А вот множество фотографий непонятных ям. «Это то, что осталось от Ворошиловского поселка. Ямы погребов разных форм: квадратные, круглые, трапецевидные. Но одновременно эти ямы были связаны со страхом войны, потому что их можно было использовать в случае авианалетов и бомбежки».
Со стороны Автозаводского шоссе в Дзержинске до сих пор осталось недостроенное здание клуба – фотографию с ним мы тоже видим на выставке. Рядом – вырезка из газеты «Дзержинец», где радостно написано, что клуб будет достроен уже в этом году. Смотрим на дату – 8 января 1941 года – и понимаем, почему этого не случилось. Сейчас клуб используется как склад, как овощебаза для исправительно-трудовой колонии, которая расположена по соседству. «Я когда забирал вот эти кирпичи – они вывалились из стены, из клуба вышел человек в татуировках, с недоумением посмотрел, но даже вопросов не стал задавать, – вспоминает Отдельнов. – Но сами эти кирпичи любопытны тем, что они превратились в подобие камней. Они стали какой-то античной древностью, археологической находкой. Они очень легко сыпятся, и эта сыпучесть мне кажется метафорой памяти, которая также может легко осыпаться. Или метафорой мифа, который строился из не очень качественного материала. Даже если бы он был доведен до того проекта, который был нарисован, это бы его не спасло. Это маленькая история про большой миф».
И совсем уж мифической выглядит на самом деле реальная история о немецком солдате Клаусе Фритцше, книжка которого однажды попалась Павлу Отдельнову. Она была в основном о том, как Фритцше проводил время в лагерях, будучи пленным, больше всего времени – в дзержинских. «Помню, бабушка рассказывала, что немецких пленных 9 мая вывели на главную площадь, чтобы они праздновали и радовались. И они действительно радовались, что война кончилась», – снова делится воспоминаниями Павел. Клауса Фритцше он нашел в Интернете – завязалась переписка. Отдельнов просил его помочь найти координаты лагерей. Отправил ему снимок, который был сделан с немецкого самолета в 40-х. «И вот Клаус пишет: «С большим интересом прочитал ваше письмо и посмотрел фото наших разведчиков», – радуется Павел. – Клаус до сих пор жив, он выучил русский язык, и это помогло ему сделать карьеру в ГДР. Он приезжал в Дзержинск, и вот его фотография – он снялся на фоне одной из казарм, которую он же и строил. И мы с ним уточняли местоположение лагерей. Он мне рисовал схемы на каких-то советских картах, а я ему – на картах немецких шпионов. Неленивый человек".

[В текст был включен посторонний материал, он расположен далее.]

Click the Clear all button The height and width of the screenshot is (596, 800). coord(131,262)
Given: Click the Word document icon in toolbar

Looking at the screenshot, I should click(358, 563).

Потом застываем перед экраном – здесь демонстрируется фильм, который Павел Отдельнов снял о Ворошиловском поселке, заводах и шламонакопителях. «Никто не знает, как это утилизировать, что с этим делать, – говорит. – Деньги освоены. А воз и ныне там».
Павел Отдельнов родился в 1979 году в Дзержинске, а после окончания Нижегородского художественного училища продолжил учебу и карьеру в Москве. Его работы хранятся в коллекциях Третьяковской галереи, Государственного русского музея, Российской академии художеств, в музейных и частных коллекциях России, США, Германии, Италии, Испании и других стран. Его выставка «Белое море. Черная дыра» продлится в Нижнем Новгороде до 4 сентября.